In His Holy Name is contained all that God wants to give to us, and is the Way to the Father, since Jesus Christ is closest to the Father’s heart (John 1:18). It also reveals to us the desire of God to rescue us from what separates us from Him – Sin – since Jesus means, “God Saves”.
The Jesus Prayer
In the Bible, we see many people calling upon the name of Jesus when they are in need, and this has become the basis of what is known as the Jesus Prayer, used by many Eastern Rite Catholics as well as increasing numbers of others. By praying the following words, perhaps using prayer beads:
…we ask God to save us, and all those we love, from sin. Calling on the Holy Name is the beginning, so many saints tell us, of the practice of unceasing prayer, which St Paul exhorted Christians to pursue (Ephesians 6:18)
The Sign of the Cross
Christian Prayer is addressed to the Father, through the Son, in the Holy Spirit.
How to make the sign of the cross
The sign of the cross is a prayer in itself. Catholics make this in different ways. One is with the hand open and fingers together, touched to the forehead, breast and left and right shoulders. Our five fingers remind the pray-er of the five wounds of Christ’s Passion. Another way is to pinch the thumb, index and middle fingers together. The three fingers remind the Christian of the Mystery of the Trinity, and the two remaining fingers in the palm of the hand, remind the Christian of the Incarnation, or two natures of Christ, divine and human.
The Holy Mass
The Holy Mass (which is the principle liturgical service of Catholic worship) has been celebrated by the Church since the command of Jesus Christ at the Last Supper to ‘do this in remembrance of me.’ (Luke 22:19)
During mass, bread and wine are consecrated by the priest and become the Body and Blood, Soul and Divinity of our Lord Jesus Christ. Catholics often call this the Blessed Sacrament, the Eucharist or Holy Communion. The Mass is also made up of:
- actions of both the priest and the people, such as blessings, kneeling, the sign of peace, the sign of the cross etc;
- sorrow for our sin, and God’s forgiveness;
- readings from the Holy Bible;
- profession of faith;
- prayers for the Church and the World;
- songs and hymns of praise and worship to God.

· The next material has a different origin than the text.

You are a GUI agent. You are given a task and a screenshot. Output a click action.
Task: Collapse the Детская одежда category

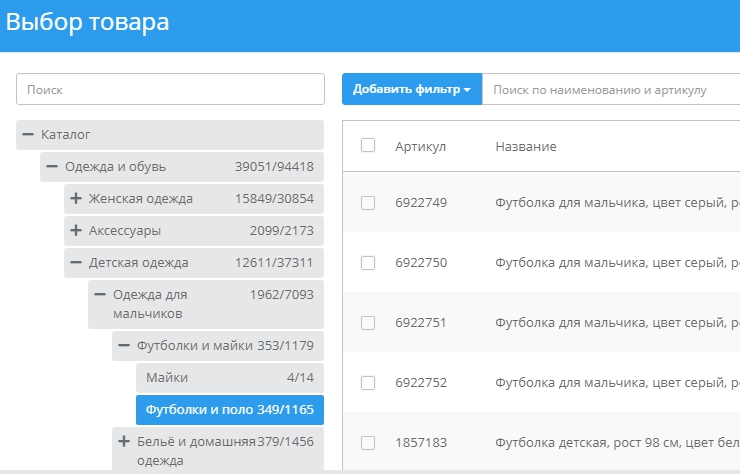(76, 263)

For Catholics, the Mass is the greatest prayer because it is the prayer of Jesus Christ at the Last Supper, and it makes present to us the offering and sacrifice of his life on the cross for our sins (see 1 Cor 11:26).

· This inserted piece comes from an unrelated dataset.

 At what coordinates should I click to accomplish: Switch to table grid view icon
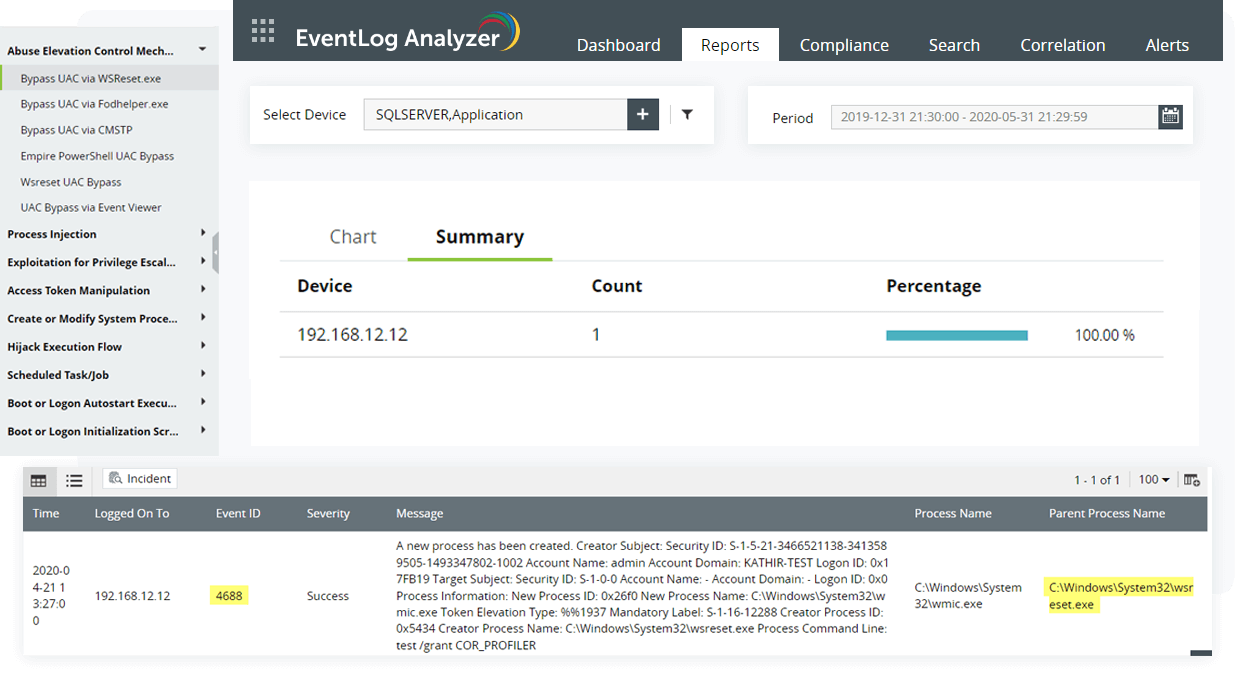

The Catechism of the Catholic Church says that the Eucharist is the “source and summit of the Christian life”. (CCC 1324) It is the source because we receive the Eucharist (Jesus himself) as our food for living out our Christian calling, and the summit because there is no more perfect sacrifice of humanity to God, to which we can unite our own daily sacrifices.
The Blessed Virgin Mary
For Catholics, Mary (the Mother of God) is, in a special way, our mother. As Mary prophesied in her Magnificat (Luke 1:46-55), we continue to call her “Blessed”. Having been filled with the Holy Spirit, we call upon her to bring us close to the Sacred Heart of her son, Jesus, and therefore to the heart of God the Father.
The Rosary is the special prayer we address to our Blessed Mother, to invoke her own prayers for us and the world, and to ask her to draw us into the mystery of this relationship of love with her son. (also see ‘The Saints’ below) For more information about the Rosary view the video or click HERE.
The Saints
Catholic worship is an act of the Church past, present and future. The entire Church participates at every mass: that is, the Church Triumphant (those in Heaven), the Church Suffering (those in Purgatory), and the Church Militant (those on Earth).
The Saints (or Holy Ones), in Catholic worship refer to those who have died and are with Christ in Heaven, and we call upon them to pray with us and for us and to help us in our Christian pilgrimage. While we can pray to the saints and ask them for their help, this does not mean that Catholics see them in competition with God – only God is worthy of that honour and praise due to Him alone. Yet, we believe that God uses the Saints to give Him glory and to show us what it means to co-operate and participate in the Spirit-filled life of God. We learn from the virtues of the Saints which can help to guide us, and we may ask a particular Saint to be our Patron, as someone we can ask the prayers of, and imitate in their love of God.
St Gregory the Great
Along with the Blessed Virgin Mary, our church patron is St Gregory the Great (540-604AD), who also became Pope in 590AD. Pope St Gregory was a Benedictine monk and had a great love of the Liturgy. He is famous for his part in the drawing together and standardising of the various chants of the Church – which today is called Gregorian Chant after him – and wrote a biography on the life of St Benedict.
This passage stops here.